[Records of locating words and elements]
-- begin --

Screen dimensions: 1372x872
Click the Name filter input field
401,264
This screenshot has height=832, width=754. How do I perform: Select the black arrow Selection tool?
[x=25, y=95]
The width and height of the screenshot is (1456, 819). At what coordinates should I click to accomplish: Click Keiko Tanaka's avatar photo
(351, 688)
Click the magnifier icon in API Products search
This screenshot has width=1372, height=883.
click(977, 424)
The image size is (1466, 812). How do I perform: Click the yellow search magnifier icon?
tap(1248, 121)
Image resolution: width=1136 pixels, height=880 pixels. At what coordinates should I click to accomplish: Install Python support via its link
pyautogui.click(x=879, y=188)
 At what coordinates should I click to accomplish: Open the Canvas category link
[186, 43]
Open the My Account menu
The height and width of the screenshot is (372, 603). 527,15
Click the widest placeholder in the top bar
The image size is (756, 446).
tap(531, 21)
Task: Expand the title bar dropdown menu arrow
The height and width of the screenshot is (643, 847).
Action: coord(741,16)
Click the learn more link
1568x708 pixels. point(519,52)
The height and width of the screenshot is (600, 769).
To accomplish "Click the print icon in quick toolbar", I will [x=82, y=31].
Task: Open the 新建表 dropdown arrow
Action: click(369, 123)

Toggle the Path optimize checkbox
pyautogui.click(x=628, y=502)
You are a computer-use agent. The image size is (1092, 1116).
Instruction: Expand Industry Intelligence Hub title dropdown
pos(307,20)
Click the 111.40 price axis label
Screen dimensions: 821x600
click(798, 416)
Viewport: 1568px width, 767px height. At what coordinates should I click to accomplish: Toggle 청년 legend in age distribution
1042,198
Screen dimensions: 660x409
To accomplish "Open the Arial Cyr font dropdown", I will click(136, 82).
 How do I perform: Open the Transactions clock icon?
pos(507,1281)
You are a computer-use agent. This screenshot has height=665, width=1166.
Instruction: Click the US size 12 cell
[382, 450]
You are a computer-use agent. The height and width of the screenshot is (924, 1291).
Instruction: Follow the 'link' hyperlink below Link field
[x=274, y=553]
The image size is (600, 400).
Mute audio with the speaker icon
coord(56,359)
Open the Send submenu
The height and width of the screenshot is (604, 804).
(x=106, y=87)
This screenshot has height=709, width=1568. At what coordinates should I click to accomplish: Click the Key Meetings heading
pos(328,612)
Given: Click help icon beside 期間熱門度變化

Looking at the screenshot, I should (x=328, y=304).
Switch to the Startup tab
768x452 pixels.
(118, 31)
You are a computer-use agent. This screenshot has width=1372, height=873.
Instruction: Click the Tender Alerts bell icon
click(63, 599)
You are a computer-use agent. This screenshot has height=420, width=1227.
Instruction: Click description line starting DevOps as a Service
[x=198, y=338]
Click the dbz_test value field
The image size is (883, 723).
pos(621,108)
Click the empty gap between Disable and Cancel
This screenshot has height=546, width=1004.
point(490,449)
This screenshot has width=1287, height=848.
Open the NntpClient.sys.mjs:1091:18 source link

-- end --

#### [EXERCISE DESCRIPTION]
Express every line of the material above as a JSON list of strings, one string per line, and leave out the blank lines.

#### [OUTPUT FOR THIS EXERCISE]
[
  "Screen dimensions: 1372x872",
  "Click the Name filter input field",
  "401,264",
  "This screenshot has height=832, width=754. How do I perform: Select the black arrow Selection tool?",
  "[x=25, y=95]",
  "The width and height of the screenshot is (1456, 819). At what coordinates should I click to accomplish: Click Keiko Tanaka's avatar photo",
  "(351, 688)",
  "Click the magnifier icon in API Products search",
  "This screenshot has width=1372, height=883.",
  "click(977, 424)",
  "The image size is (1466, 812). How do I perform: Click the yellow search magnifier icon?",
  "tap(1248, 121)",
  "Image resolution: width=1136 pixels, height=880 pixels. At what coordinates should I click to accomplish: Install Python support via its link",
  "pyautogui.click(x=879, y=188)",
  " At what coordinates should I click to accomplish: Open the Canvas category link",
  "[186, 43]",
  "Open the My Account menu",
  "The height and width of the screenshot is (372, 603). 527,15",
  "Click the widest placeholder in the top bar",
  "The image size is (756, 446).",
  "tap(531, 21)",
  "Task: Expand the title bar dropdown menu arrow",
  "The height and width of the screenshot is (643, 847).",
  "Action: coord(741,16)",
  "Click the learn more link",
  "1568x708 pixels. point(519,52)",
  "The height and width of the screenshot is (600, 769).",
  "To accomplish \"Click the print icon in quick toolbar\", I will [x=82, y=31].",
  "Task: Open the 新建表 dropdown arrow",
  "Action: click(369, 123)",
  "Toggle the Path optimize checkbox",
  "pyautogui.click(x=628, y=502)",
  "You are a computer-use agent. The image size is (1092, 1116).",
  "Instruction: Expand Industry Intelligence Hub title dropdown",
  "pos(307,20)",
  "Click the 111.40 price axis label",
  "Screen dimensions: 821x600",
  "click(798, 416)",
  "Viewport: 1568px width, 767px height. At what coordinates should I click to accomplish: Toggle 청년 legend in age distribution",
  "1042,198",
  "Screen dimensions: 660x409",
  "To accomplish \"Open the Arial Cyr font dropdown\", I will click(136, 82).",
  " How do I perform: Open the Transactions clock icon?",
  "pos(507,1281)",
  "You are a computer-use agent. This screenshot has height=665, width=1166.",
  "Instruction: Click the US size 12 cell",
  "[382, 450]",
  "You are a computer-use agent. The height and width of the screenshot is (924, 1291).",
  "Instruction: Follow the 'link' hyperlink below Link field",
  "[x=274, y=553]",
  "The image size is (600, 400).",
  "Mute audio with the speaker icon",
  "coord(56,359)",
  "Open the Send submenu",
  "The height and width of the screenshot is (604, 804).",
  "(x=106, y=87)",
  "This screenshot has height=709, width=1568. At what coordinates should I click to accomplish: Click the Key Meetings heading",
  "pos(328,612)",
  "Given: Click help icon beside 期間熱門度變化",
  "Looking at the screenshot, I should (x=328, y=304).",
  "Switch to the Startup tab",
  "768x452 pixels.",
  "(118, 31)",
  "You are a computer-use agent. This screenshot has width=1372, height=873.",
  "Instruction: Click the Tender Alerts bell icon",
  "click(63, 599)",
  "You are a computer-use agent. This screenshot has height=420, width=1227.",
  "Instruction: Click description line starting DevOps as a Service",
  "[x=198, y=338]",
  "Click the dbz_test value field",
  "The image size is (883, 723).",
  "pos(621,108)",
  "Click the empty gap between Disable and Cancel",
  "This screenshot has height=546, width=1004.",
  "point(490,449)",
  "This screenshot has width=1287, height=848.",
  "Open the NntpClient.sys.mjs:1091:18 source link"
]